Maybe this is the same thing as Ruby’s Convention Over Configuration mantra (disclaimer : not actually a Ruby user). The idea is that the defaults are sensible. So you don’t have to think about them unless you have to change them. And anything you have to think about to make the game is another obstacle between you and finishing your game. Which helps on this front : “I can work with Twine when I’m too tired to deal with anything else. You don’t have to wrestle with anything between the emotion and the page, your fragile thoughts survive.” (Porpentine) What you want is to only have to answer the questions you’ve asked yourself. If you’re making something polished, if you’re being professional, you’ve got to raise and answer a lot of questions. But you don’t have to be professional to make something for your friends.

The other half of this Turing Complete User concept is – the user is not there to make the game in their head. The software should not be perfectly transparent. They’re there to make a Twine game, to make a Blingee, to make a Klik & Play game. They’re there to use the software, they’re not there to achieve their aim with no interference from the software. Think of it as the user and the software, sitting side by side, working on the task together. If you cook with someone else, then you are a bad person if your only concern is the food you make. And yes, you don’t have to consider your software’s feelings, but it should consider yours, and you should consider it’s advice, if it has any to offer. I’ve the last few days been using ReSharper for the first time. It can be very bossy. It’s a good feeling.
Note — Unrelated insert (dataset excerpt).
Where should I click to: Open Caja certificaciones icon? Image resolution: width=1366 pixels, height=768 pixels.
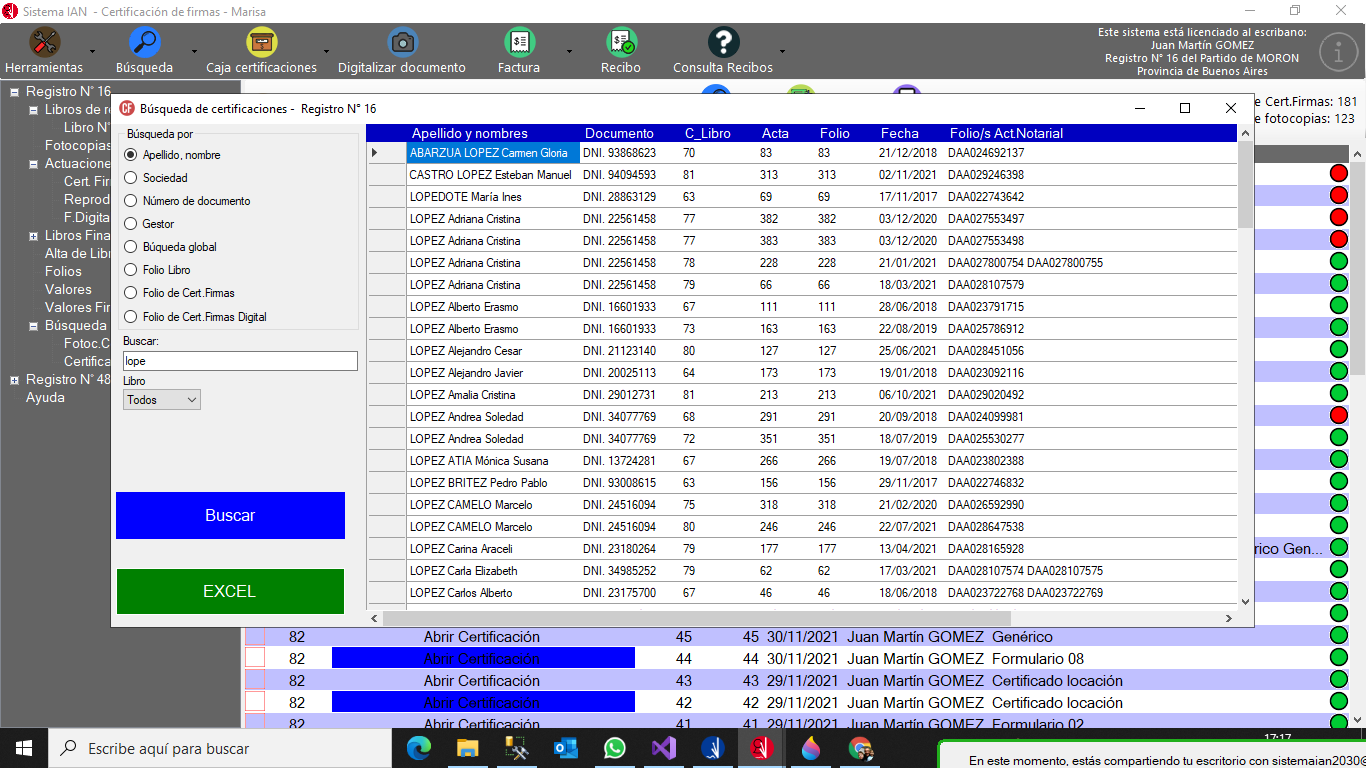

So obviously another part of this is that coding is hard and scary. But you ultimately want to make things that are arbitrarily complex. With arbitrary rules. And I know enough theory to know that to write the specification for a arbitrarily complex set of rules, you’re going to need to be writing in something that’s Turing complete, and so basically – a programming language. You can maybe not have to type it, but it’s still a programming language. By definition it has to be. You can make it a welcoming and happy programming language, though, but enough energy has been spent trying to create one of those that I shall not make a dent on the problem by adding mine (thus do great problems never get solved). They still need to you to know what a variable is, what a loop is, how control flows through the software (shut up, Functional Programming). These things are not simple, and they’re not intuitive.
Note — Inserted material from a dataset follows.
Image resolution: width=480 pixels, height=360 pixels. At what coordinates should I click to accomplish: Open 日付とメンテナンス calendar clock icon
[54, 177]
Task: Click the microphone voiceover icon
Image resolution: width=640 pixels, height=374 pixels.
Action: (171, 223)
So how to resolve this? I don’t know. Twine, again, does it well. The simple things are just there. The harder things are hidden, and you have to code. But it’s code you copy and paste from friendly guides. We’re in this together, and the ecosystem is as important as the tool.

Ooooh, the ecosystem. Bennett Foddy has said (I can’t recall where, so will put words in his mouth) that QWOP doesn’t have leaderboards. And that that means that when people share their scores, they share them elsewhere. On YouTube, on IM, wherever. That applies here too. Blingee goes everywhere. Twine is just a HTML page. Partly it’s that the web is magical, and is the natural place for things to be shared. But also: “Twine isn’t owned by a company. It isn’t going to restrict part of its functionality behind overly specific social networking sites that not everyone has access to (ahem), start charging to modify the HTML (ahem), or dramatically change in any way. I like that Twine simply exists and doesn’t belong to anyone except everyone.” (Porpentine again). Again – the problem with Warioware DIY is that the games never leave the box. The problem with OmniLudiCon is that the game never leaves the box. So you YouTube your game instead. (NotAGame, notagame)

So that’s the ongoing thoughts I have rolling about about making a game tool. I should try more of what exists, as there’s lots I have not tried. Maybe I will make something some day.